Les essais nucléaires atmosphériques – dont plus de 500 ont été menés entre 1945 et 1980 – ont eu des effets particulièrement néfastes, dispersant des particules radioactives. Leur puissance destructrice cumulée équivalait à 29’000 bombes d’Hiroshima.
Aujourd’hui, chaque personne vivante porte dans son corps des substances radioactives issues des essais atmosphériques, ce qui augmente son risque de maladie. Les médecins estiment qu’à terme, ces essais passés causeront au moins quatre millions de décès prématurés dus à des cancers et à d’autres maladies.
Les essais nucléaires menés sous l’eau et sous terre ont également eu des répercussions à long terme sur la santé et l’environnement.
Au cours de la seconde moitié du XXème siècle, l’inquiétude mondiale concernant les effets des essais nucléaires a donné lieu à des mouvements de protestation à grande échelle dans de nombreuses régions du monde, incitant les dirigeants à négocier une interdiction partielle en 1963 et une interdiction totale en 1996. Ces deux accords ont contribué à mettre fin aux essais nucléaires à l’échelle mondiale.
Mais les conséquences des essais passés sur la vie des populations et les écosystèmes fragiles de la Terre continueront de se faire sentir pendant des générations.

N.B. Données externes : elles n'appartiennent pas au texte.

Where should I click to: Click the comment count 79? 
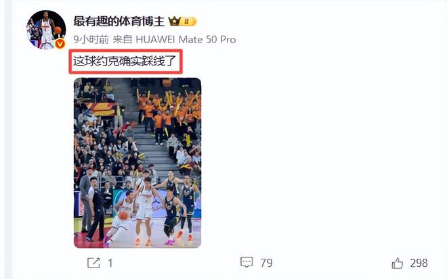pos(266,263)
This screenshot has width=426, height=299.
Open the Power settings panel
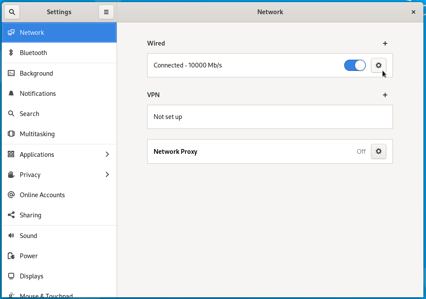[x=59, y=256]
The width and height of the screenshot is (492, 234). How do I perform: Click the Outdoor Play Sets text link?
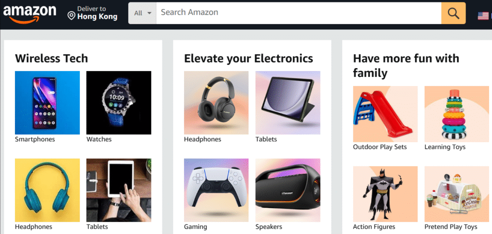tap(380, 147)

La communauté internationale a le devoir non seulement de veiller à ce qu’une telle destruction ne se reproduise plus jamais, mais aussi d’œuvrer pour remédier aux dommages déjà causés.
Peu de survivants d’essais nucléaires, où qu’ils se trouvent dans le monde, ont été indemnisés pour leurs souffrances, et les efforts de décontamination des anciens sites d’essais nucléaires ont été lamentablement insuffisants. Sur certains sites, des infrastructures délabrées font peser un risque permanent de contamination supplémentaire.